TASK 3: What is the length of each variant?

To answer this question from the command line, we'll first introduce a new command: awk

awk is slightly different from the other commands we've learned about in that it is a fully defined scripting language meant to be used in conjunction with other Unix commands. Given that, it has a much more elaborate syntax than the rest of the commands: it doesn't just have input parameters, but also accepts user defined rules and functions.

This makes awk extremely powerful, and is our first step into scripting, since we will use the awk syntax to define our own commands.

awk can be run in two ways:

  1. The traditional scripting/programming way, where you write your rules in a file.
  2. The Unix way, where you write your rules directly in the command line. These are generally referred to as one-liners.
For one-liners, the general command typed would be:

awk '<user-defined rules>' <input file>
Command line parameterDescription
awkA Linux text processing language
'<user-defined rules>'The user-coded program to run
<input file>The path to the file on which to run the program

Like many other Unix commands, awk processes the input text in the file line-by-line, and generally for each line (or record) it processes one column (or field) at a time. By default, awk assumes that fields are separated by tab characers, but this can be changed with an input option.

Fields (columns) in the file are represented by variables specified by a dollar sign ($) and then the number of the column. For instance, the first column in a file is represented by $1, the fourth column by $4, and so on.

As a brief example, let's say we wanted to extract only the column in our input bed file that represents the end of each region. We know from our .bed format specifications that this is the third column. So we would type:

awk '{print $3}' data/macaque-svs/macaque-svs-filtered.bed
Command line parameterDescription
awkA Linux text processing language
'{print $3}'The user-coded program to run. In this case, we only want to print the third column of the file to the screen.
data/macaque-svs/macaque-svs-filtered.bedThe path to the file on which to run the program

The last few lines of this output should be:

135715923
135718741
137821980
145552312
146422365
4904730
4904657
6907624
7144240
7429392
10911159

We can do this with any other column we want, and we can perform operations on the values in those columns as well, which brings us to how we find out the length of each region in the .bed file.

Since awk is a fully realized scripting language, it supports basic mathematical operations. Since we have the start and end coordinates of each region, we can just tell awk to subtract the end from the start, giving us the length of each region:

awk '{print $3 - $2}' data/macaque-svs/macaque-svs-filtered.bed
Command line parameterDescription
awkA Linux text processing language
'{print $3 - $2}'The user-coded program to run.
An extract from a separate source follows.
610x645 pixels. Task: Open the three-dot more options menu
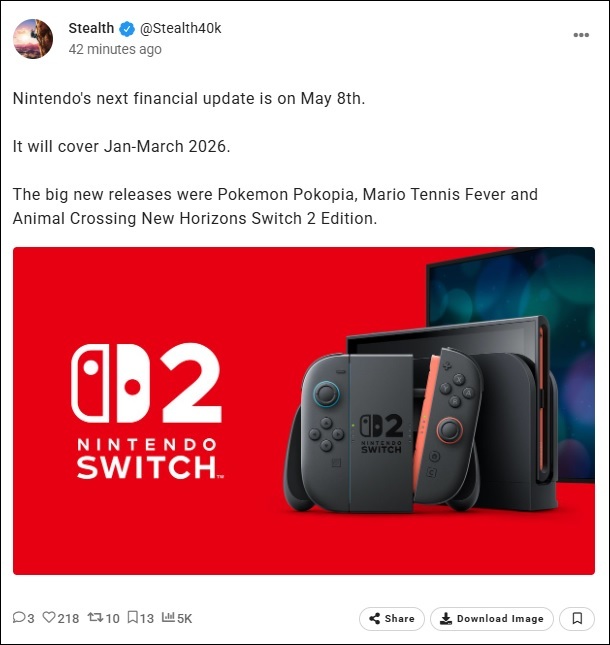[581, 35]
In this case, we are telling awk to take the value in the third column and subtract the value in the second column of each row in the file.
data/macaque-svs/macaque-svs-filtered.bedThe path to the file on which to run the program

The last few lines of this output should be:

36311
36113
571
1156
35336
29017
1676
548
712
4541
7877

TASK 4: What is the average length of all variants?

awk can let us do more complex operations as well (it is a full scripting language!). To calculate an average across lines in a file, we also need to keep track of a sum over all lines in the file and make a calculation at the end:

awk '{sum += $3 - $2} END {if (NR > 0) print sum / NR }' data/macaque-svs/macaque-svs-filtered.bed
Command line parameterDescription
awkA Linux text processing language
'{sum += $3 - $2} END {if (NR > 0) print sum / NR }'The user-coded program to run. In this case, we are telling awk to keep track of the sum of all lengths and average them at the end.
data/macaque-svs/macaque-svs-filtered.bedThe path to the file on which to run the program

For me this prints:

3615.02

Meaning our structural variants are, on average, 3,615 bases long.
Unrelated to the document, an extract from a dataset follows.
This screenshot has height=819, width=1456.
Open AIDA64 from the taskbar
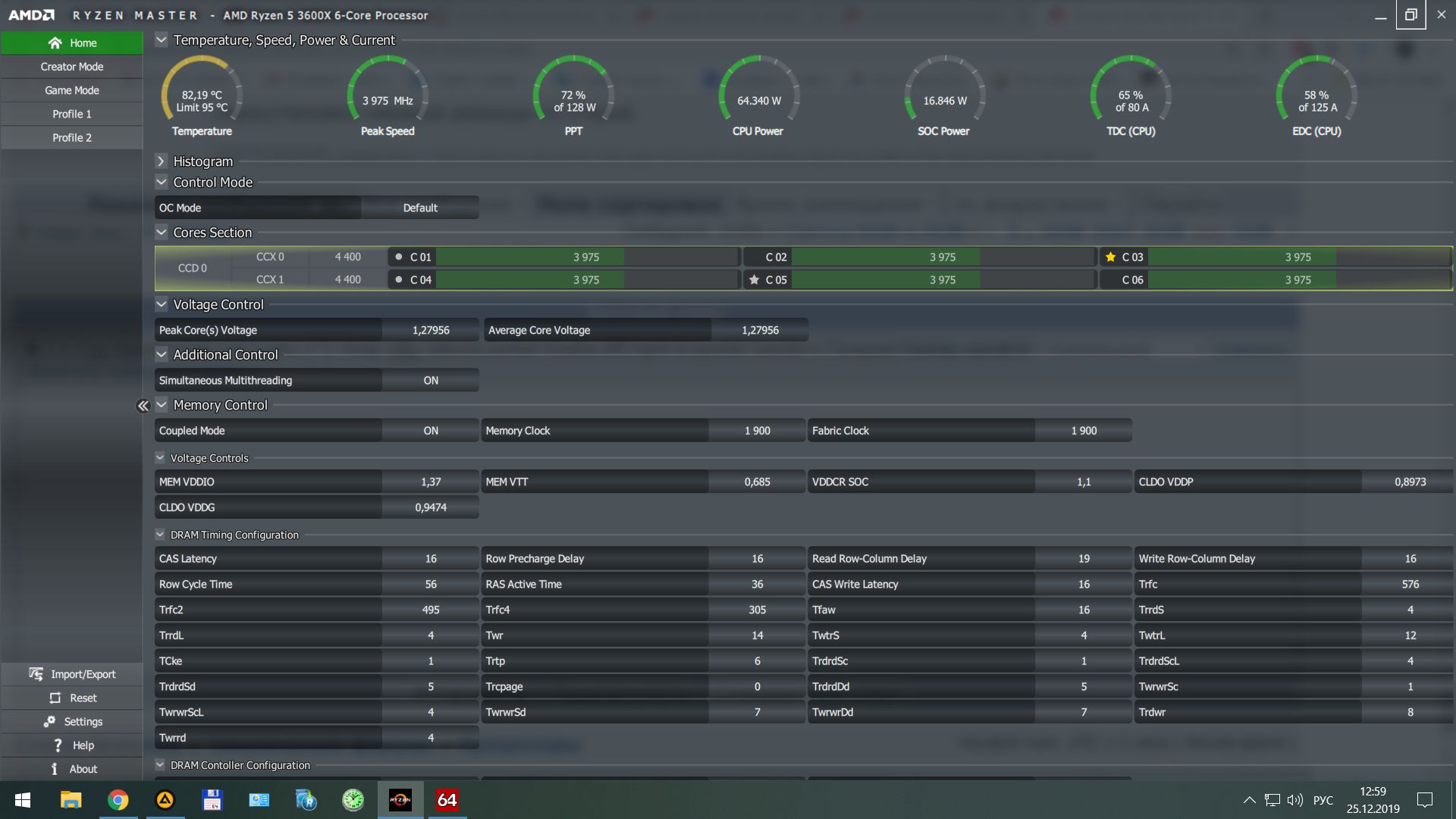(x=447, y=800)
But this awk program we've written is slightly more complex. Let's break it down even more:

CodePurpose
awk The main call to the awk program. This tells the terminal to use awk to process the rest of the command.
' awk programs defined as one-liners in the command line must be surrounded by quotes to be read as a single chunk of code.
{sum += $3 - $2} This tells awk to subtract the value in the second column of the current line from the value in the third column and to add that difference to a variable called sum. sum is then a cumuluative sum of the lengths of all SVs over all lines in the file.
END This indicates that this is the end of the code to be executed on a per-line basis. All following code will only be executed after all lines in the file have been processed.
{if (NR > 0) A conditional. NR is an internal awk variable that stores the number of rows/lines in the input file. So this conditional states that the code after should only be executed if there are more than 0 rows in the input file. This prevents any divide by zero errors in the next expression.
print sum / NR} This tells awk to take the cumulative sum of all SV lengths, saved in the variable sum and divide it by the total number of rows in the input file, NR and print the resulting value to the screen. Since NR represents the number of SVs, this gives us the average length of all SVs.
' awk programs defined as one-liners in the command line must be surrounded by quotes to be read as a single chunk of code. This is the second quote, meaning the awk program is complete.
data/macaque-svs/macaque-svs-filtered.bed This is the name of the input file on which to run the awk program we've written between the single quotes.
Combining grep and awk with piping

TASK 5: What is the average length of deletions only?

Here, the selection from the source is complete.